#### TEXT SECTION
● ● ● ● ● ● ●

Men of the Civilian Conservation Corps (CCC) built structures and roads in the park in the 1930s.

Drummond Home

Osage County
Location: at the Fred and Addie Drummond Home, 305 North Price in Hominy
Topics: Ethnic Diversity, American Indians, Ranching, Petroleum, Retail, Natural Resources, Family/Household

Frederick Drummond immigrated to the United States from Scotland in the 1880s. After moving to the Osage Reservation, he established the Hominy Trading Company in 1904 and expanded his operations into the cattle business and buying and leasing Indian lands, eventually building one of the state's largest ranches. Drummond and his wife, Addie, constructed this substantial Victorian home in 1905. Most of the original fine furnishings, as well as personal family records, photographs, and other items, are still in the house.

James Bigheart

Osage County
Location: north side of SH11, 1/2 mile east of the Bird Creek Bridge east of Barnsdall
Material: Aluminum
Topics: American Indians, Indian and Frontier Trade, Natural Resources, Territorial Period 1861–1907

After the Civil War, Bigheart became chief of the Osage. He operated a trading post at Big Heart, now Barnsdall, and led his people to retain all mineral rights to their lands which brought great wealth to the Osage people.

● ● ● ● ● ● ●

#### COMPLETE THE FOLLOWING
1: Can you copy everything from "Frederick Drummond immigrated" down to "in the house." in the marker text, changing "Hominy Trading Company" to "Hominy Mercantile Company"?
2: Which topics does the marker text list for the Drummond Home?
Rely on the marker text alone.

#### DATA SHOWN
● ● ● ● ● ● ●

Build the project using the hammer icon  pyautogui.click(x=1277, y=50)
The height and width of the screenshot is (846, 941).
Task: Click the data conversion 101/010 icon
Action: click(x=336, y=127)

● ● ● ● ● ● ●

#### TASK-BY-TASK RESULTS
1:
Frederick Drummond immigrated to the United States from Scotland in the 1880s. After moving to the Osage Reservation, he established the Hominy Mercantile Company in 1904 and expanded his operations into the cattle business and buying and leasing Indian lands, eventually building one of the state's largest ranches. Drummond and his wife, Addie, constructed this substantial Victorian home in 1905. Most of the original fine furnishings, as well as personal family records, photographs, and other items, are still in the house.

2: Ethnic Diversity, American Indians, Ranching, Petroleum, Retail, Natural Resources, Family/Household